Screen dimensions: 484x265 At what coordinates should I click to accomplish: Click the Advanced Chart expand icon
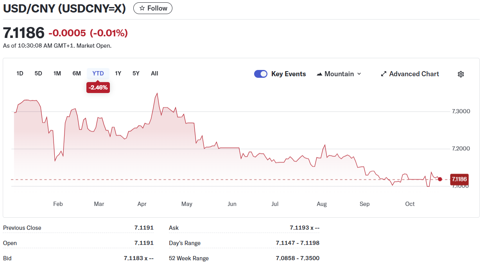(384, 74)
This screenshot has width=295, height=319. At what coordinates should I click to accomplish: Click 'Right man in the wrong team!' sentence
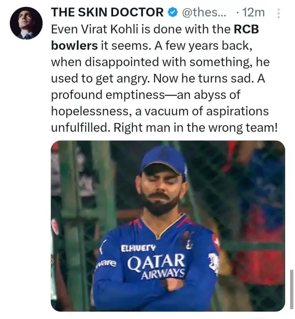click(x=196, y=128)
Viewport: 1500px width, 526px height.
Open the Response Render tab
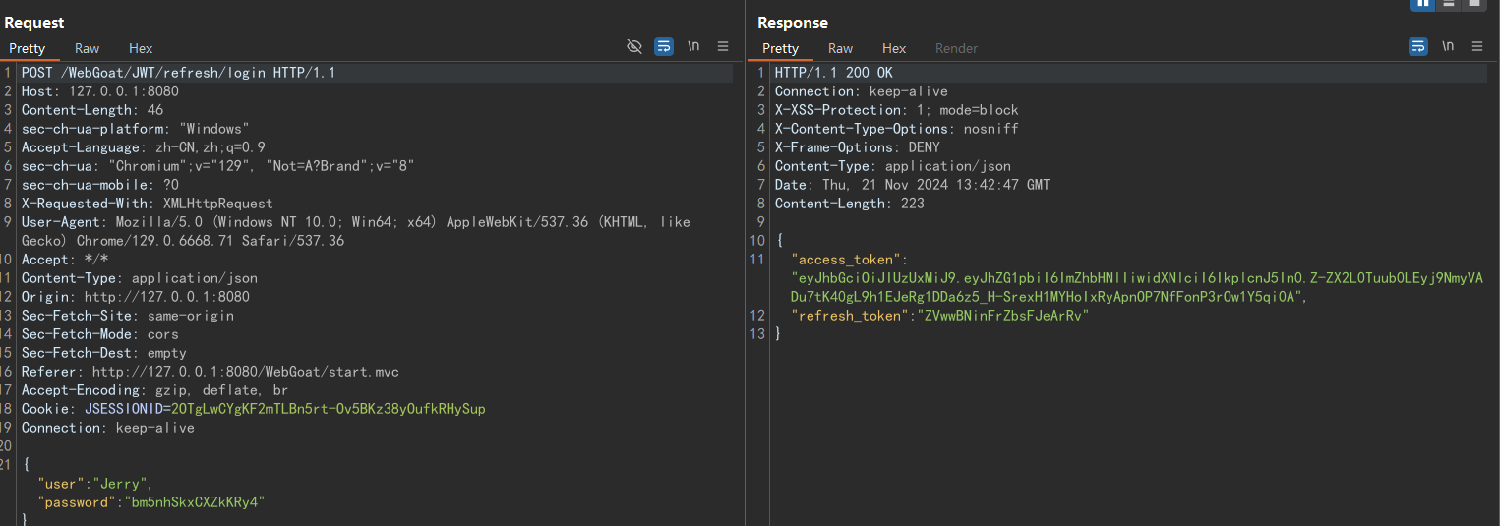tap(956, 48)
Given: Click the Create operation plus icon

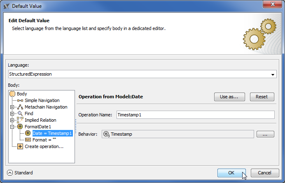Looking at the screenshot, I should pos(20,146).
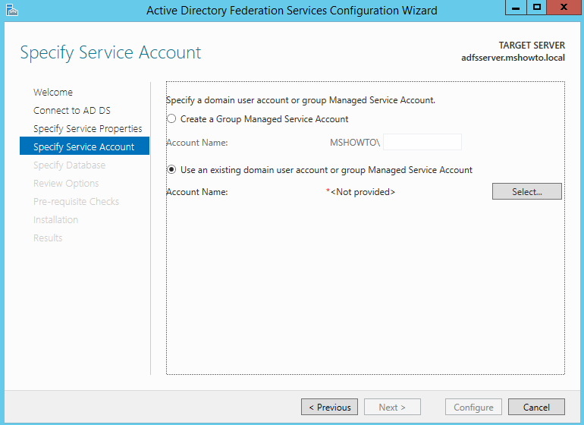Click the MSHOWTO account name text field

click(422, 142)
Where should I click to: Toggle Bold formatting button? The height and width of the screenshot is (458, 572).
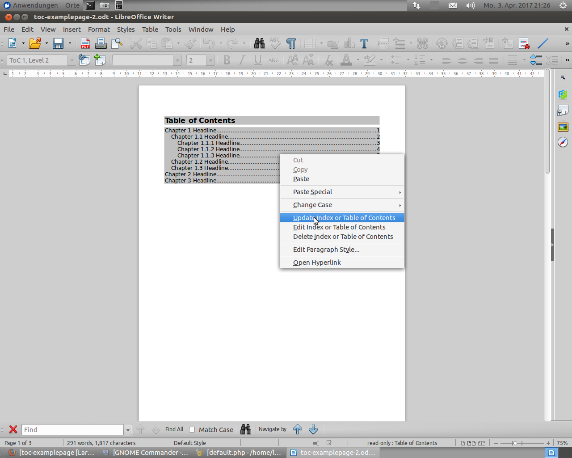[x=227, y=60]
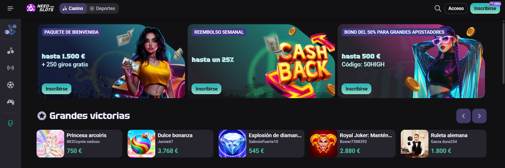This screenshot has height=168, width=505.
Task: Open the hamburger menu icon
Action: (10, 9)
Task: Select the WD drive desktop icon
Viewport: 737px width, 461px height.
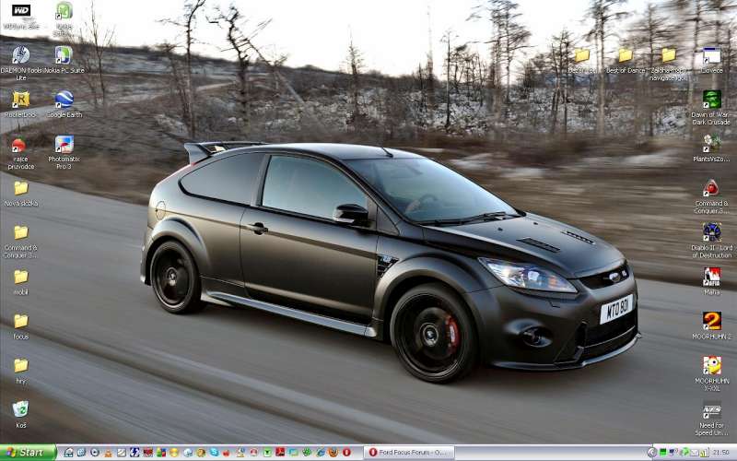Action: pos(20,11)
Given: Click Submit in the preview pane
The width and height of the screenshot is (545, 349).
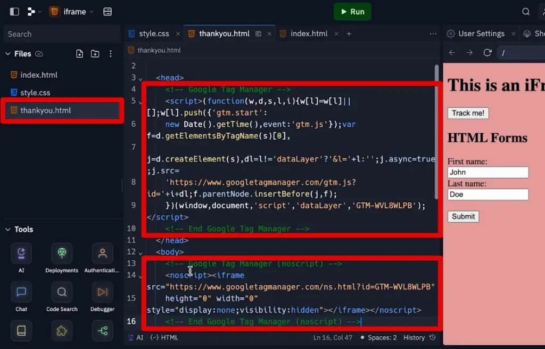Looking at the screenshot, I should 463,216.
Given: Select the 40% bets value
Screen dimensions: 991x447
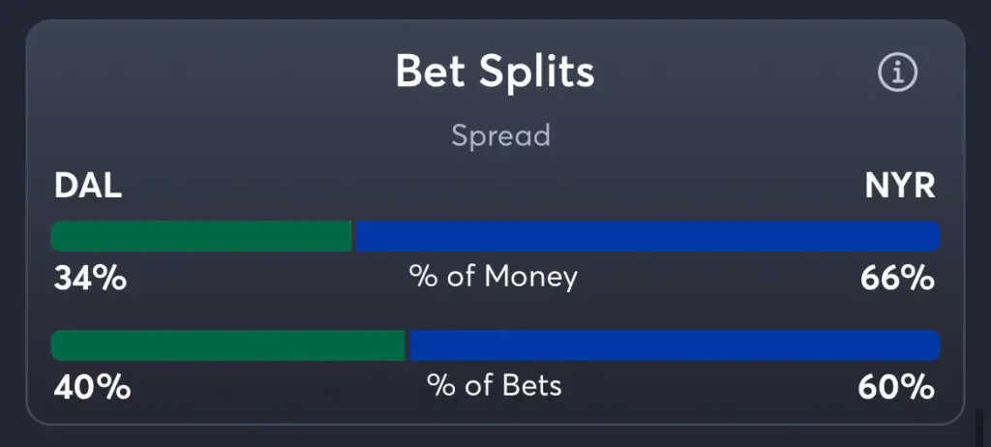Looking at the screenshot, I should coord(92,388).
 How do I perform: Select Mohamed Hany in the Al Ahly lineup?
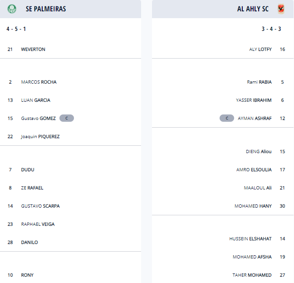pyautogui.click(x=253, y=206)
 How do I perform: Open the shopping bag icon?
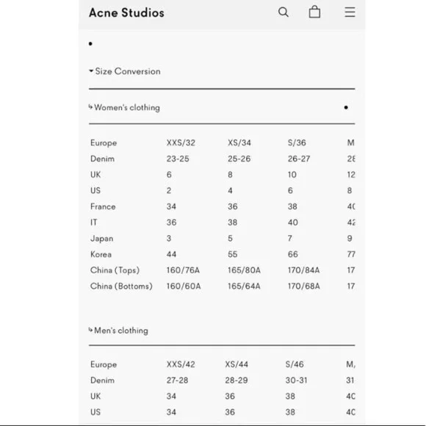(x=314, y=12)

---

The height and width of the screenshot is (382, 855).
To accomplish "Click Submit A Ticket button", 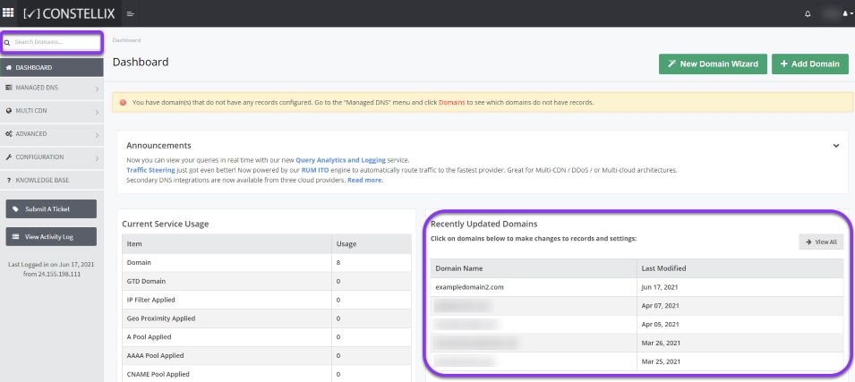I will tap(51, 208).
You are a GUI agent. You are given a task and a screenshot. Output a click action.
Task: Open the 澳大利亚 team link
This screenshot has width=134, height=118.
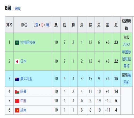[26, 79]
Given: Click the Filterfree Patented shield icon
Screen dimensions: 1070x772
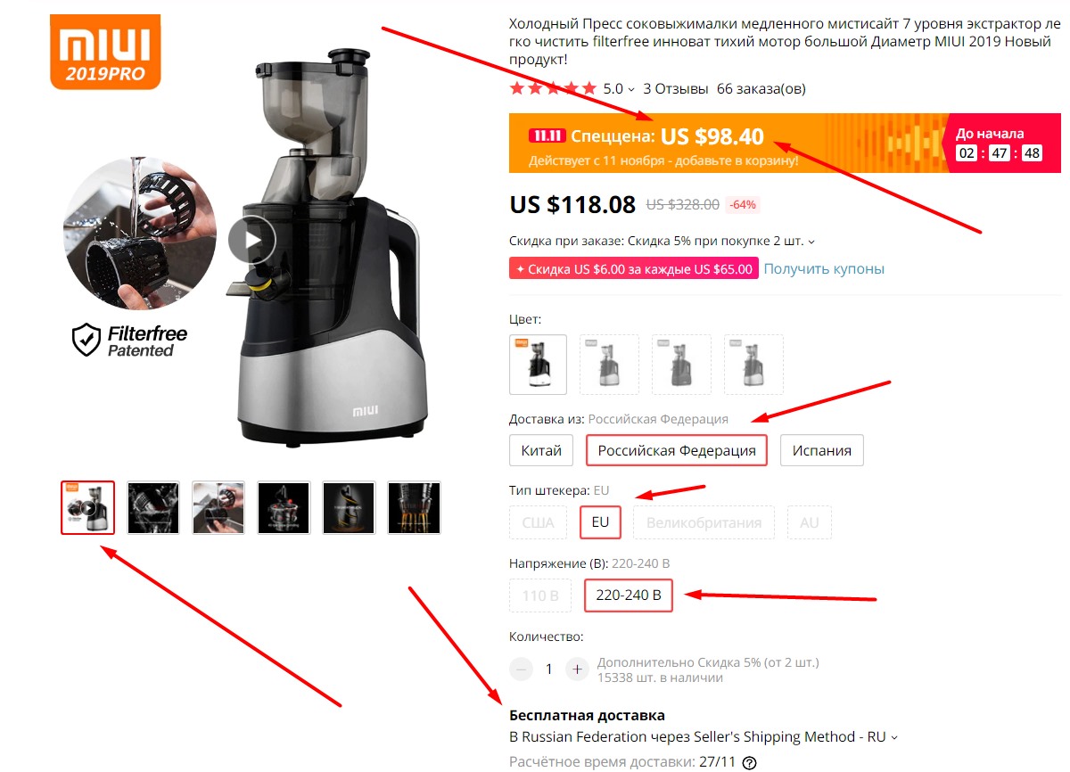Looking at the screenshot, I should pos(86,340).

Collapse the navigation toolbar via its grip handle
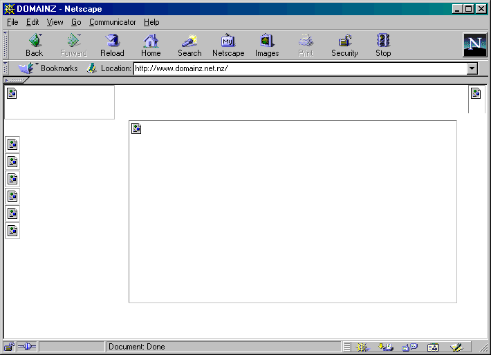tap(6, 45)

Task brief: Copy exactly the material above from the line with "Viewport: 1500px width, 526px height." to the line with "Given: Click Submit in the preview pane", ends included, and nothing else. Leave out any picture.

Your response:
Viewport: 1500px width, 526px height.
Open the Response Render tab
tap(956, 48)
Given: Click the Create operation plus icon

Looking at the screenshot, I should pos(20,146).
Click the MSHOWTO account name text field

click(422, 142)
Where should I click to: Toggle Bold formatting button? The height and width of the screenshot is (458, 572).
[x=227, y=60]
This screenshot has height=168, width=505.
Task: Open the hamburger menu icon
Action: (10, 9)
Task: Select the WD drive desktop icon
Viewport: 737px width, 461px height.
Action: pos(20,11)
Given: Click Submit in the preview pane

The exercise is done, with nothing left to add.